It is worth mentioning that digital imaging is a more appropriate term to refer to this technology than laser direct imaging (LDI) because LDI is just one example of digital imaging, albeit its pioneering version.

The advantages of digital circuitization techniques have been described in detail by suppliers of equipment and photoresist. Since phototool generation and conditioning are omitted, there is the advantage of shorter lead time. Small lots can be customized at no extra cost (e.g., with added date and lot number information). Maybe the biggest advantage is the ability to scale (i.e., to change the dimension of each individual exposure for best fit to reference points on an underlying pattern of a multilayer structure). However, early digital imaging systems had substantial drawbacks, such as Orbotech’s DP100 which used an argon ion laser with limited radiation power, high power usage, and high cooling requirements.
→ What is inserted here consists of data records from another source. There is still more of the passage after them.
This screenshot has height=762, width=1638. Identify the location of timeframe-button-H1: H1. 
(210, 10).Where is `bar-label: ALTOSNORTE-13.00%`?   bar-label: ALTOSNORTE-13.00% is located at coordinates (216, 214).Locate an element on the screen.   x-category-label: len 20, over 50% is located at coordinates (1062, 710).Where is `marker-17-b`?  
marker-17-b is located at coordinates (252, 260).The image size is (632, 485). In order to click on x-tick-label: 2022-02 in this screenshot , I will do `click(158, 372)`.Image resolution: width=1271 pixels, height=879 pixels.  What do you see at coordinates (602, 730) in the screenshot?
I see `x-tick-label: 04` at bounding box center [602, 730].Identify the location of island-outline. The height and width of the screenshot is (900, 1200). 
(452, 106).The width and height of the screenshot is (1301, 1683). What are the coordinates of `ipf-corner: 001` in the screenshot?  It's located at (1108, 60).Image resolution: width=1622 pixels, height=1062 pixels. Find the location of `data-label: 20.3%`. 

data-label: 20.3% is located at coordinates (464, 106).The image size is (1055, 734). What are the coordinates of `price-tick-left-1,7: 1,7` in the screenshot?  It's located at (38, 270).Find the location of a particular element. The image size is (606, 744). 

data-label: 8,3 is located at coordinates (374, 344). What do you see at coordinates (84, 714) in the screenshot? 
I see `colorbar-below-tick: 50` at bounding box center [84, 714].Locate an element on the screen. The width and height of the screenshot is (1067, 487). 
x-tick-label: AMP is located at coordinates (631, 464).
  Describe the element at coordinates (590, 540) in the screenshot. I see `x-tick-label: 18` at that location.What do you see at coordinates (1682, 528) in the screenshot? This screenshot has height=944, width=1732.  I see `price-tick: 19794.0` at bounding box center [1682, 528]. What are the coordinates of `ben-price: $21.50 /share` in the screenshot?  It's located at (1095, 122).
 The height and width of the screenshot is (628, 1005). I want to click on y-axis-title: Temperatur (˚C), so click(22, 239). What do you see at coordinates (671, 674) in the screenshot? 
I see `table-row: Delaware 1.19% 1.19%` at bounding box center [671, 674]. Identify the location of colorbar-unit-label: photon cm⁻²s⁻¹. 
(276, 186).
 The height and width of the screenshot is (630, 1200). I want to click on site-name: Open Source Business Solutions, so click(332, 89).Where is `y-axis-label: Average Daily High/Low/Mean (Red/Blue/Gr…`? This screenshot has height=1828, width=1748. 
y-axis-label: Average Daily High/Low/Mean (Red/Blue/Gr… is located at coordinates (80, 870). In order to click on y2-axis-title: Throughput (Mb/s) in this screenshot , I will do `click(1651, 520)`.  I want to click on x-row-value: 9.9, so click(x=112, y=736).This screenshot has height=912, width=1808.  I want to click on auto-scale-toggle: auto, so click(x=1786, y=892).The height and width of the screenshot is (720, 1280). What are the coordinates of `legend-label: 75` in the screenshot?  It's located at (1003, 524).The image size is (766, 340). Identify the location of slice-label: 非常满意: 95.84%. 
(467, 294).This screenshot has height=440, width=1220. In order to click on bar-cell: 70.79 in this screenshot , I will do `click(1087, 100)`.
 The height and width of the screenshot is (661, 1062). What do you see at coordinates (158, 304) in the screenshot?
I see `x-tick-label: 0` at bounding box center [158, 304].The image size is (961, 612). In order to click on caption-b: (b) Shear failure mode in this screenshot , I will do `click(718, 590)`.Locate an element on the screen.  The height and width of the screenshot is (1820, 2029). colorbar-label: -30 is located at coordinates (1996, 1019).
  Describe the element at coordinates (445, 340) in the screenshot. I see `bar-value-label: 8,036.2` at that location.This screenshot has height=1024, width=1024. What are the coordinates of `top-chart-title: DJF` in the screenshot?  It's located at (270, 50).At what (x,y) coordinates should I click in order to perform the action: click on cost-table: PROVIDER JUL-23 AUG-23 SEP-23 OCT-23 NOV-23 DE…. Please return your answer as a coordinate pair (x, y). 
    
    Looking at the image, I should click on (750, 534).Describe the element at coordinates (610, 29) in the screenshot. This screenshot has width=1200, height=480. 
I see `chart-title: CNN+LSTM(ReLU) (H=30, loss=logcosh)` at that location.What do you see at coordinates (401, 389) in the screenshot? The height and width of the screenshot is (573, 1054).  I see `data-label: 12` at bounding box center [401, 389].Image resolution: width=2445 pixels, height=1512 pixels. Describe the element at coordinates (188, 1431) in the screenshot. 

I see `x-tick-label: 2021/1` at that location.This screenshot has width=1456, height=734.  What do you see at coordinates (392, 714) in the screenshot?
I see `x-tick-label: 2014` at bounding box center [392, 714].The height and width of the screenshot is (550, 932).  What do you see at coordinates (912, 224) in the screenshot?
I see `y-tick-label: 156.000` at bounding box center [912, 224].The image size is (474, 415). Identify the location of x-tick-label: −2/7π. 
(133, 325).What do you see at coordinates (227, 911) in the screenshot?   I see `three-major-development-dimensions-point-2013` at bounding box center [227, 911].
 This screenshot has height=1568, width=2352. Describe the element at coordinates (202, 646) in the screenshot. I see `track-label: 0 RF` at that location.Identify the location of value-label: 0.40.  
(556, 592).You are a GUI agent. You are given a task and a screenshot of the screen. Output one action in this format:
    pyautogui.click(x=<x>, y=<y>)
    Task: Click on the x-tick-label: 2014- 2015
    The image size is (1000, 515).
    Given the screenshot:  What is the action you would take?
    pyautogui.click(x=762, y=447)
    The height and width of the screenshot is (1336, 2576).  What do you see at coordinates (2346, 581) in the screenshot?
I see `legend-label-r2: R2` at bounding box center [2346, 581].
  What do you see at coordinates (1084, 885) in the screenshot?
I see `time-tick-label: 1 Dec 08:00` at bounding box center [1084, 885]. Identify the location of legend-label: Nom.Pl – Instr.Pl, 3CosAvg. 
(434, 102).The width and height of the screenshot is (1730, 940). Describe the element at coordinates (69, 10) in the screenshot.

For years, laser direct imaging (LDI) was synonymous with digital imaging. While most early, commercially successful digital processes involved the use of lasers, other more recent processes use non-laser light sources such as LEDs (light emitting diodes) that consume less power, last longer, and have higher light intensity output. Alternatively, various types of mercury lamps are employed, with more than one wavelength used for imaging. Others use inkjet technology to build digitally imaged patterns such as legend print, soldermask or etch resist.